Analytical Quality Specialist
Katalyst CRO · Portsmouth, NH · 1 wk ago
HybridQuality AssuranceFull-time
Key Responsibilities
- Execute analytical testing of raw materials, in-process samples, finished products, and stability samples.
- Aid with method transfers, qualification studies, and validation activities for laboratory processes and systems.
- Review, verify, and document laboratory results in accordance with established quality standards.
- Support investigations related to laboratory discrepancies, out-of-specification results, and process deviations.
- Generate, review, and maintain quality records including deviations, CAPAs, change controls, and investigation reports.
- Utilize laboratory software and quality systems such as Empower, SoftMax Pro, SoloVPE, LIMS, and Trackwise.
- Participate in software qualification and validation efforts by executing test protocols and documenting outcomes.
- Ensure adherence to GMP, GDP, Data Integrity, and internal compliance requirements.
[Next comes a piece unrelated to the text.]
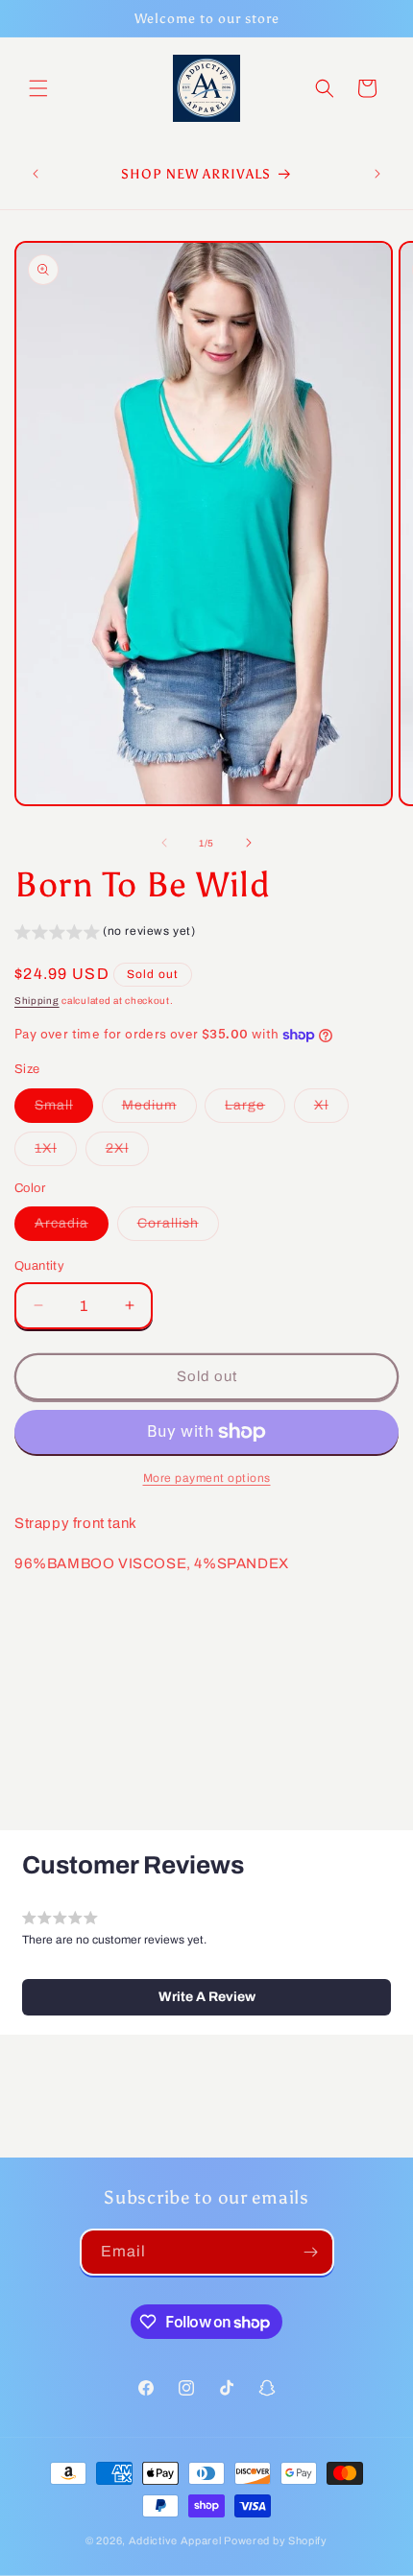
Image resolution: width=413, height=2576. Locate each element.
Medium (159, 1110)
- Collaborate with Quality, Manufacturing, Validation, and Regulatory teams to support project objectives.
- Contribute to continuous improvement initiatives and provide guidance on laboratory best practices.
Required Qualifications
- Associate's degree in chemistry, Biochemistry, Microbiology, Biotechnology, Life Sciences, or a related scientific discipline.
- 35+ years of experience in a Quality Control, Analytical Laboratory, or Quality Systems role within the pharmaceutical, biotechnology, or life sciences industry.
- Experience working in a GMP-regulated environment.
- Strong understanding of laboratory investigations, analytical testing, and quality documentation practices.
- Familiarity with data review and compliance requirements related to regulated laboratories.
- Effective written and verbal communication skills.
- Ability to manage multiple priorities while maintaining attention to detail.